Changes in partnership lifestyles, the expansion in education and particularly the accompanying higher qualification of women, the globalizing of and increased flexibility in the labor market as well as processes of migration and integration are all among the central factors of social change in modern societies.
In the theoretical discussion, with respect to these developments as well as considering the increase in action options and the oft utilized keywords individualization and pluralization, it is often assumed that the classical dimensions of social inequality (education, occupation and income) have lost some of their relevance however, empirical proof of this is only somewhat available. The comprehensive samples of official statistics and the German General Social Survey (ALLBUS), since 1980, have been used to answer the related questions.
Against the background of ever declining numbers of marriages, rising divorce rates and rising numbers of civil partnerships there is intense discussion about the changes in partnership lifestyles often revolving around the terms individualization and pluralization. What remains open is whether these developments in the form of a displacing of structures from marriages to civil cohabitations balance out or if beyond that there is an increase in “partnerlessness,” i.e. singledom. Similarly, the last decades have often been described as a phase of dissolution of traditional class-specific structures and increased individualized (life-)relationships. The consideration of such theses brings together demographic-oriented family and household research with the description and explanation of developments in the area of social inequality.

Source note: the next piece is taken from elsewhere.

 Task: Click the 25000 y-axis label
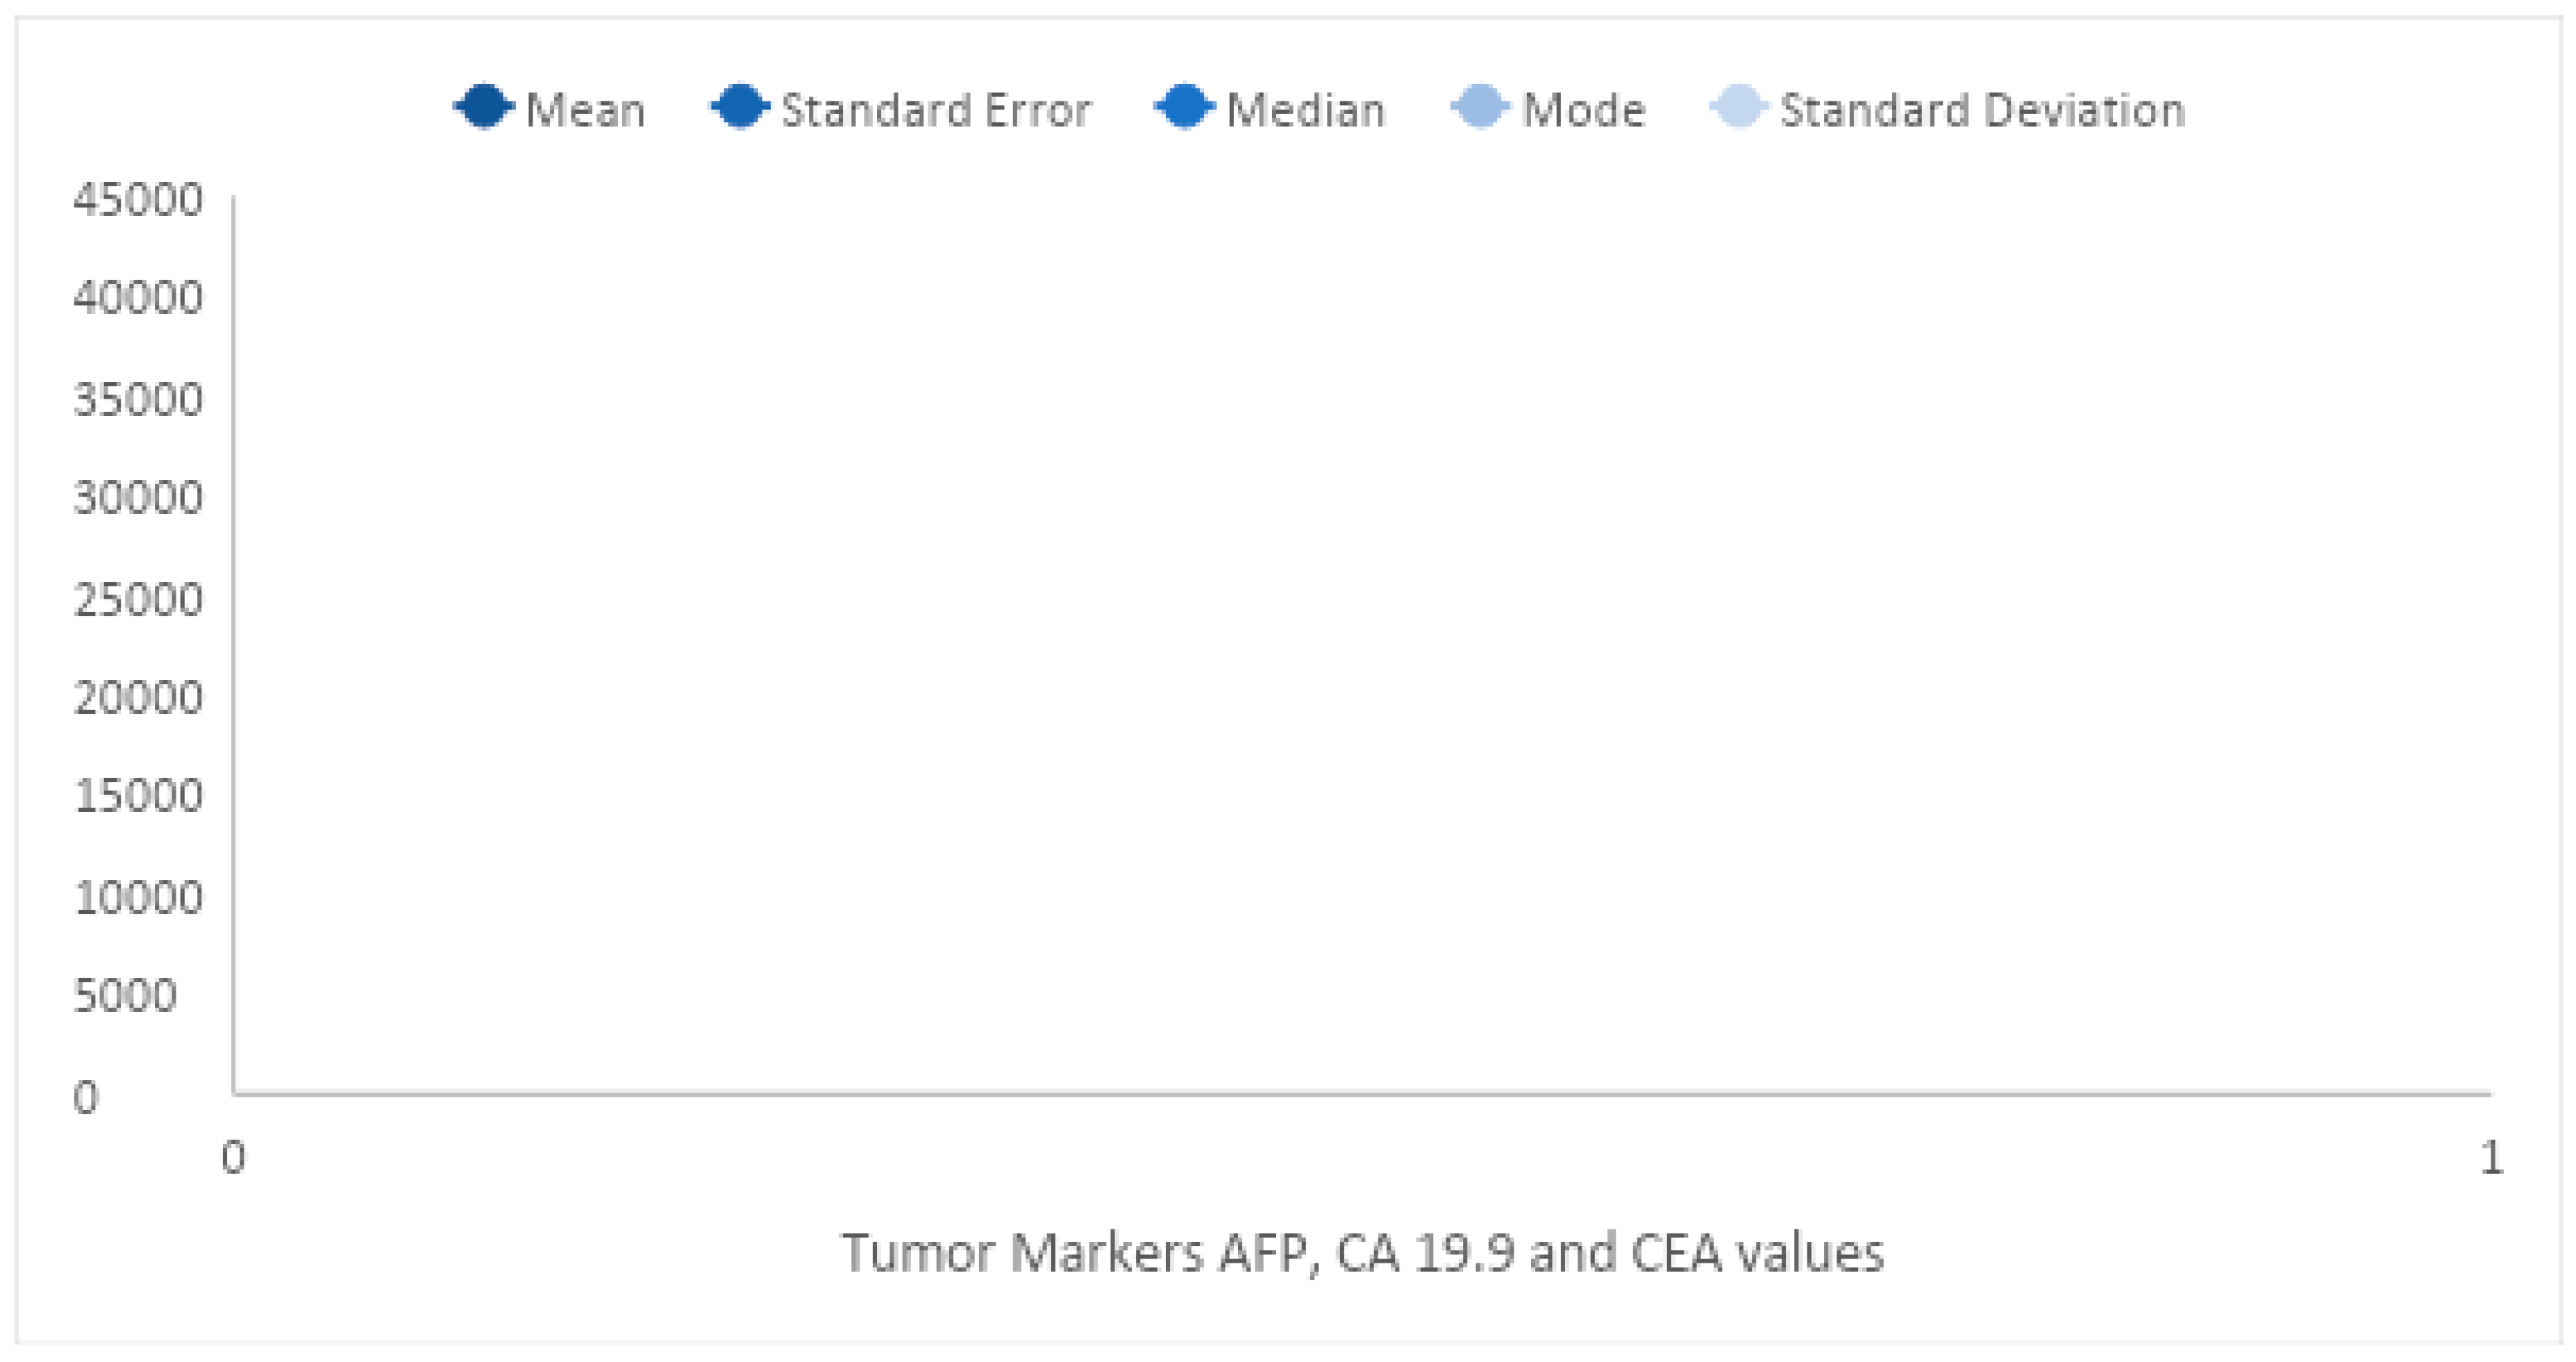(138, 599)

The main research questions in this area center on the state and development of socially unequal participation in education. Since the 1960s – and yet again since the Pisa studies – there has been great debate in the discussion of education policy, in particular regarding the selection function of the educational system. Research carried out thus far has shown how this process has been implemented until the end of the 1980s. This work should be built upon, brought up to date with new data and supplemented with analyses on the education success of children from various migrant groups.
When, as a consequence of Germany’s “Wirschaftswunder”, or economic miracle, in the 1960s, the concomitant need for labor brought foreign “guest” workers to Germany no one counted on a long-term residence by these migrant laborers. The emergence of a second and third migrant generation also brings with it the multiplication of questions of integration, In this regard the labor market situation is only part of the story, added to that is another side, the issue of inter-ethnic marriages which, as classic indicators of societal integration, make for interesting research questions.